To the Editor: We thank the authors of the letters published here as well as the authors of the many more that were sent to us directly. Most of the letters that we received directly were heartfelt expressions of gratitude from clinicians, including nurses who care for chronic pain patients in hospices or who treat chronic pain with opiates and opioids. Along similar lines and in agreement with the letter by Dr. Miller, there have also been supportive letters from organizations of physicians who treat pain (American Pain Society, American Academy of Pain Medicine) and from the American Society of Addiction Medicine.

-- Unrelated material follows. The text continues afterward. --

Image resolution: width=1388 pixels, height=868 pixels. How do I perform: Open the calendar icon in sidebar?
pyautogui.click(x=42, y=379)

We have read carefully the only two dissenting letters that we have seen. Drs. Erickson and Wilcox seem to agree with our statement of the problem but find the word "addiction" to be distasteful. They are entitled to that position, but they should also feel the responsibility to come up with a better alternative. "Chemical dependence" would retain the same problems as the current version. We do find it a bit odd, however, that the title of Dr. Ericksonâ??s own office contains the term "addiction science." The word is also used without apparent prejudice as the name of one of the most venerable journals in the field as well as in the names of scientific societies and in the name of an official subspecialty of psychiatry.
Drs. Streltzer, Sullivan, and Johnson focus on the issues involved in long-term prescription of opioids. This is a controversial subject and was not addressed in our editorial. The reality is that many patients do receive opioids from their physicians, and both tolerance and "physical" dependence occur to some degree very rapidly. This normal response must be distinguished from compulsive drug-seeking behavior commonly known as "addiction."
Quite frankly, the current classification is an unintentional violation of the Hippocratic Oath: "First, do no harm." We have created a situation with our terminology that not only confuses physicians, but also results in needless suffering and mislabeling of patients.